• **Détails de l'exercice**:
Mettez en forme de liste JSON de chaînes les lignes des enregistrements, de celle qui contient « Select the $50.00 amount value » jusqu'à la fin des enregistrements incluse, avec une chaîne par ligne et sans les lignes vides. Laissez les images hors de la réponse.

▼

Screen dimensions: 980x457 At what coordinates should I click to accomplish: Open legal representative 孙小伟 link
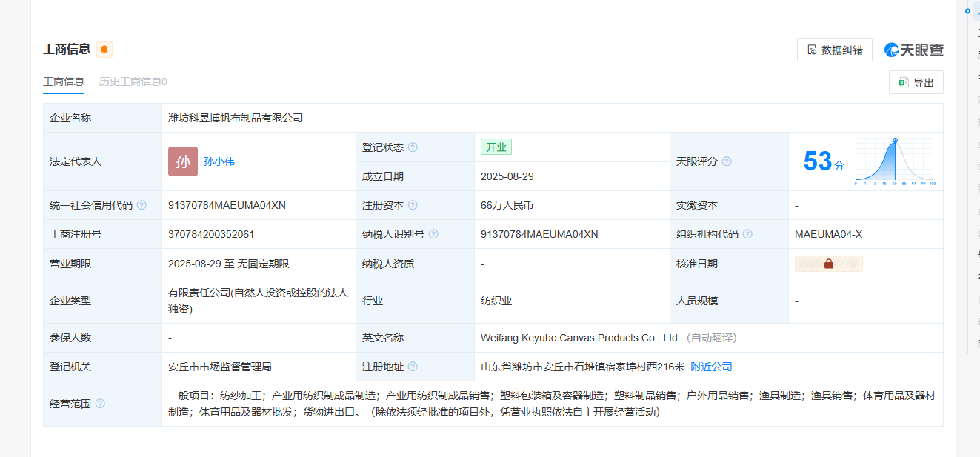point(219,161)
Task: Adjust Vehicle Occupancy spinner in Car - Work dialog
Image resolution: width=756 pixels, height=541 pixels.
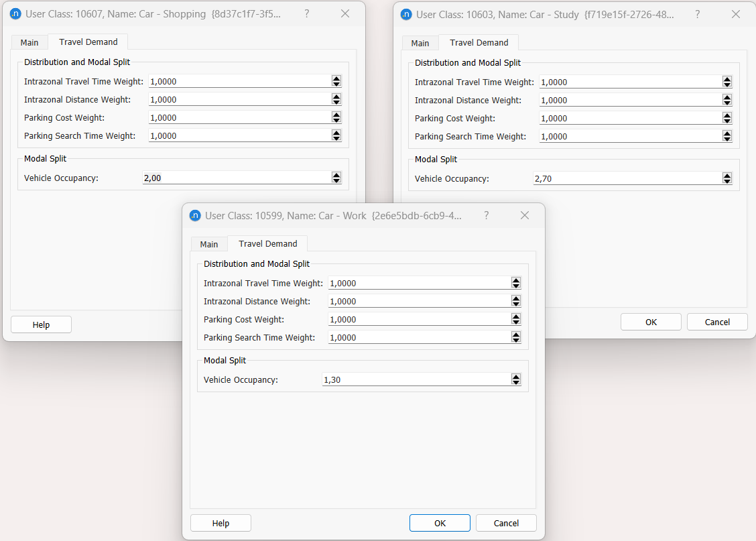Action: pyautogui.click(x=516, y=379)

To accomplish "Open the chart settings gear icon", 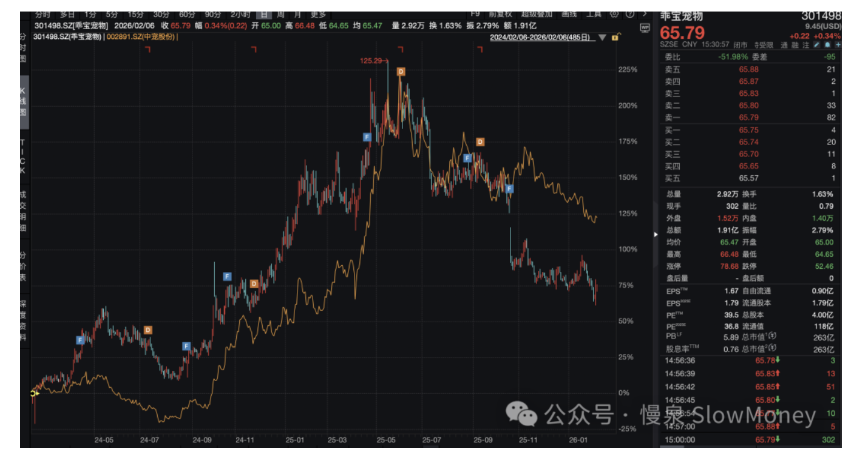I will (614, 14).
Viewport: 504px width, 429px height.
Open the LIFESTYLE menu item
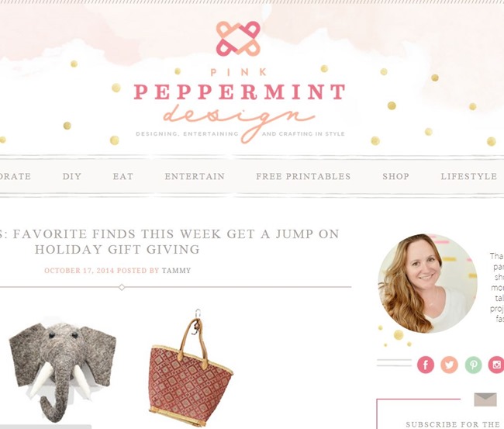click(x=469, y=176)
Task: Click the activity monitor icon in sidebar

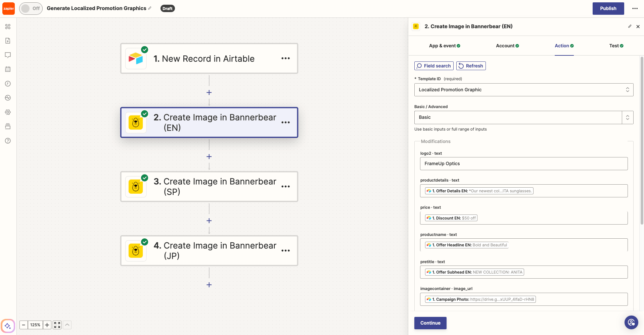Action: (x=8, y=98)

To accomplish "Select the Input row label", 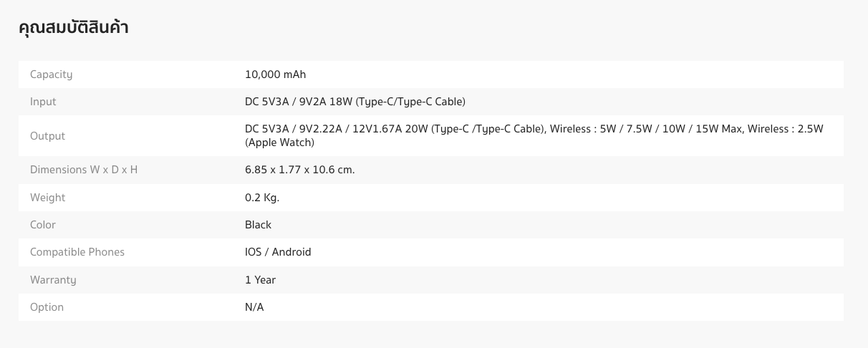I will point(43,102).
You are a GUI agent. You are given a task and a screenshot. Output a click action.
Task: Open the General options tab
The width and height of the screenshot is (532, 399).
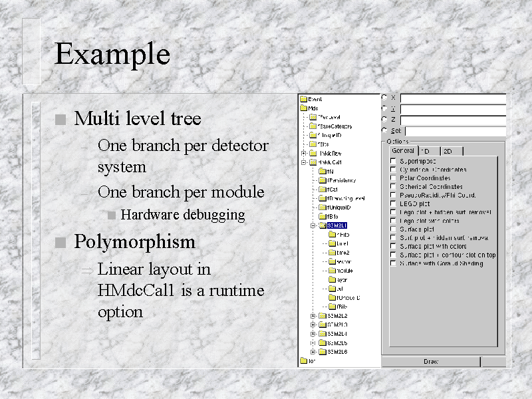click(403, 150)
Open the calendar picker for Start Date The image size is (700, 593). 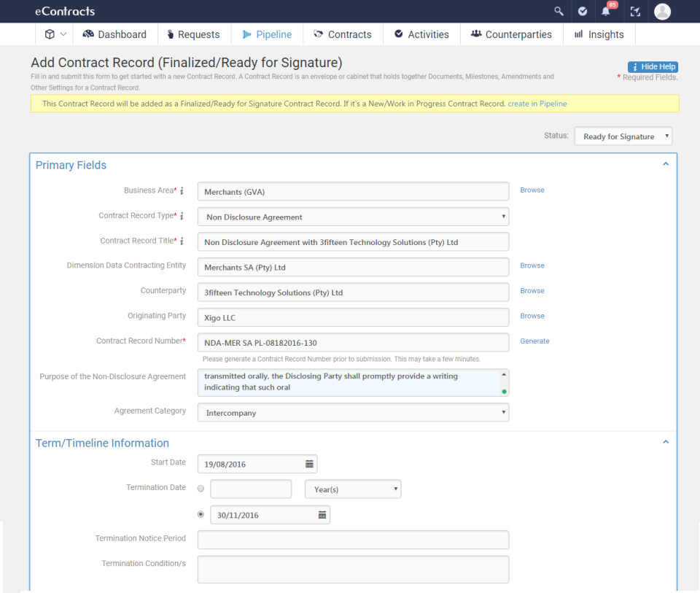pos(308,463)
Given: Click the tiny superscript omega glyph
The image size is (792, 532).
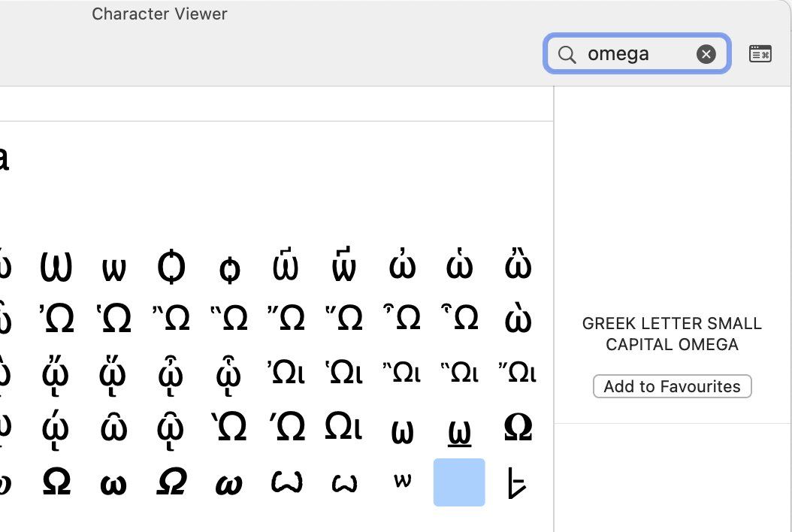Looking at the screenshot, I should click(x=403, y=482).

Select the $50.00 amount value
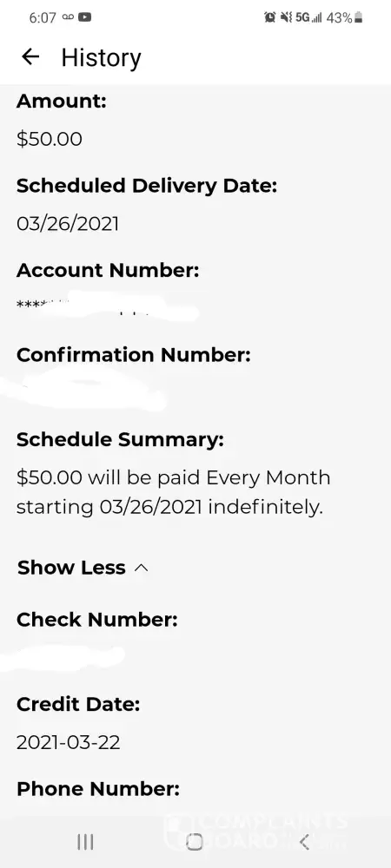[x=50, y=139]
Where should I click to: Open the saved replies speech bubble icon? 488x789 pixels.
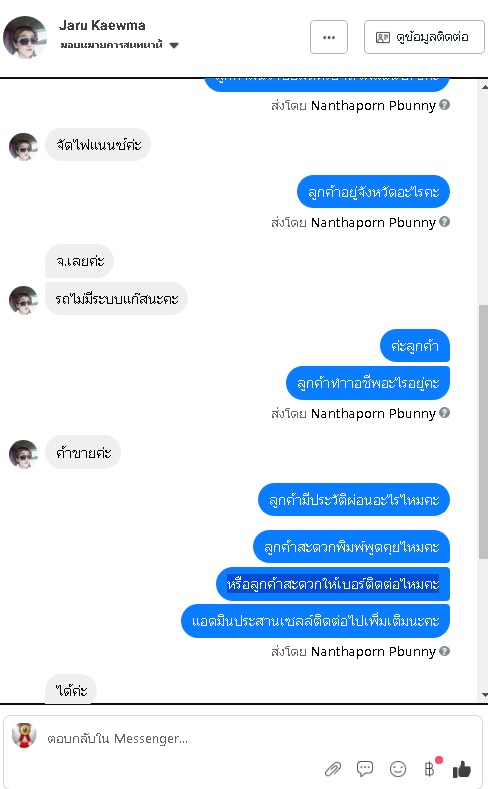click(x=365, y=768)
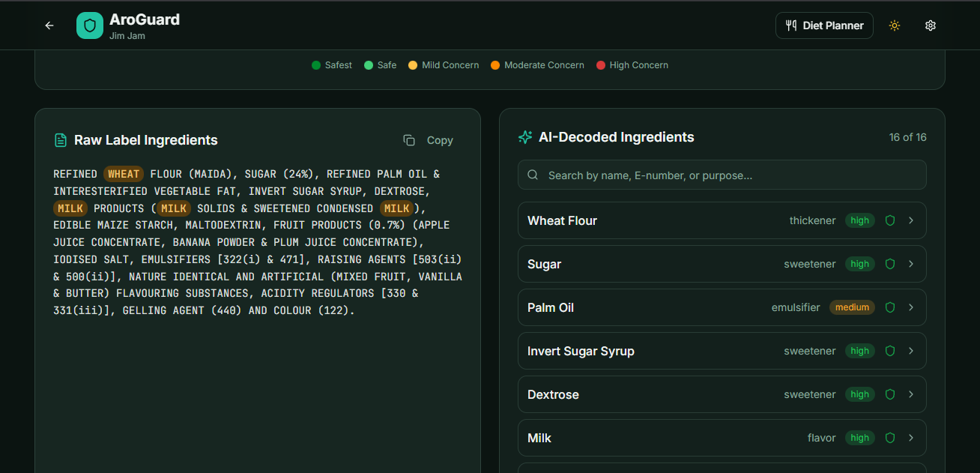980x473 pixels.
Task: Open the settings gear icon
Action: pos(930,25)
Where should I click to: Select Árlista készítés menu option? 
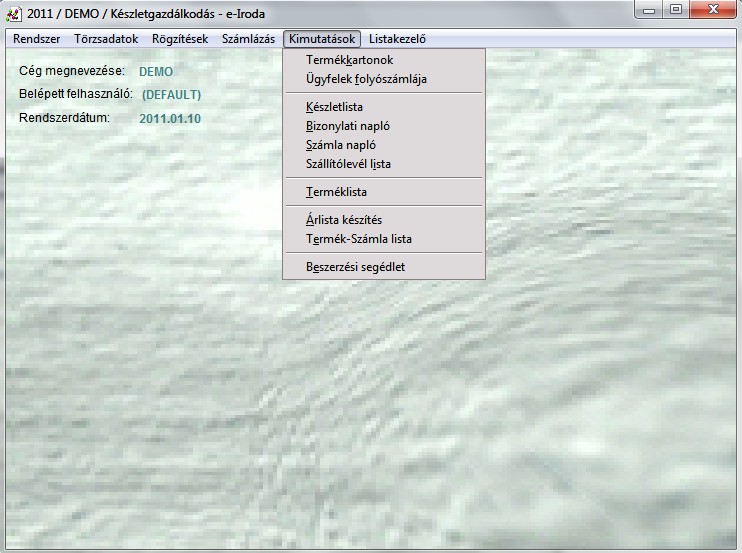(344, 220)
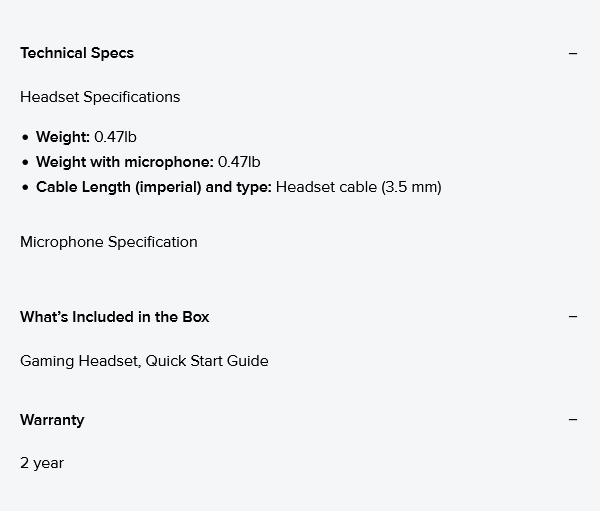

▲

• **Réponse complète**:
[
  "Select the $50.00 amount value",
  "[x=50, y=139]",
  "Where should I click to: Open the saved replies speech bubble icon? 488x789 pixels.",
  "click(x=365, y=768)",
  "980x473 pixels.",
  "Task: Open the settings gear icon",
  "Action: pos(930,25)",
  "Where should I click to: Select Árlista készítés menu option? ",
  "(344, 220)"
]